R - C'est un sommet que François Hollande et Mme Merkel, Angela Merkel voudraient tourner vers l'avenir. Donc il va y avoir toute une série de propositions sur la jeunesse, sur l'énergie, sur la défense et sur d'autres sujets. On a fait énormément de choses ensemble. Maintenant, il faut préparer l'avenir ensemble.
Q - C'est-à-dire c'est un couple ami ?
R - Oui, un partenaire.
Q - Qui restera un couple ami ...
R - Bien sûr !
Q - ...même si les deux protagonistes sont un peu moins amis ?

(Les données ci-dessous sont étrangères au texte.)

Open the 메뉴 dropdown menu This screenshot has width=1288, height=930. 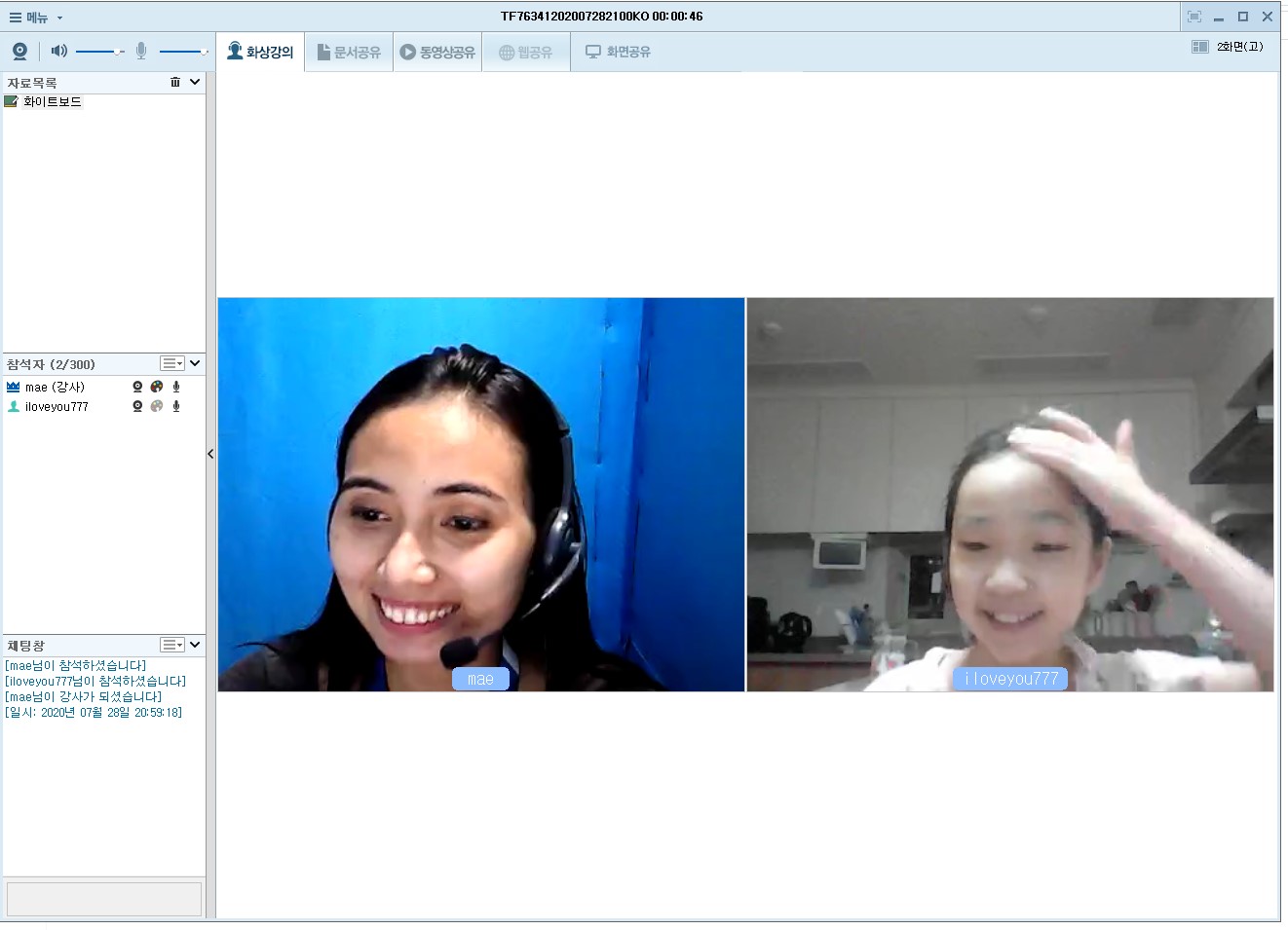[x=36, y=18]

R - Non, ils sont amis mais en même temps, chacun défend les intérêts de son pays. Mais ce qui compte, c'est que ces amis, avec d'autres, bâtissent une Europe, peut-être différente, mais forte.
Q - Dans quelques jours, les élections israéliennes. Si Netanyahu est capable de reformer une coalition, est-ce qu'il est un interlocuteur pour la paix ?
R - Un interlocuteur évidemment. Je ne connais pas plus que vous les résultats des élections mais nous travaillerons avec le prochain gouvernement quel qu'il soit. La première mission sera d'aller vers des négociations sans préalable entre les Israéliens et les Palestiniens. La France, avec d'autres, accompagnera et soutiendra ce mouvement.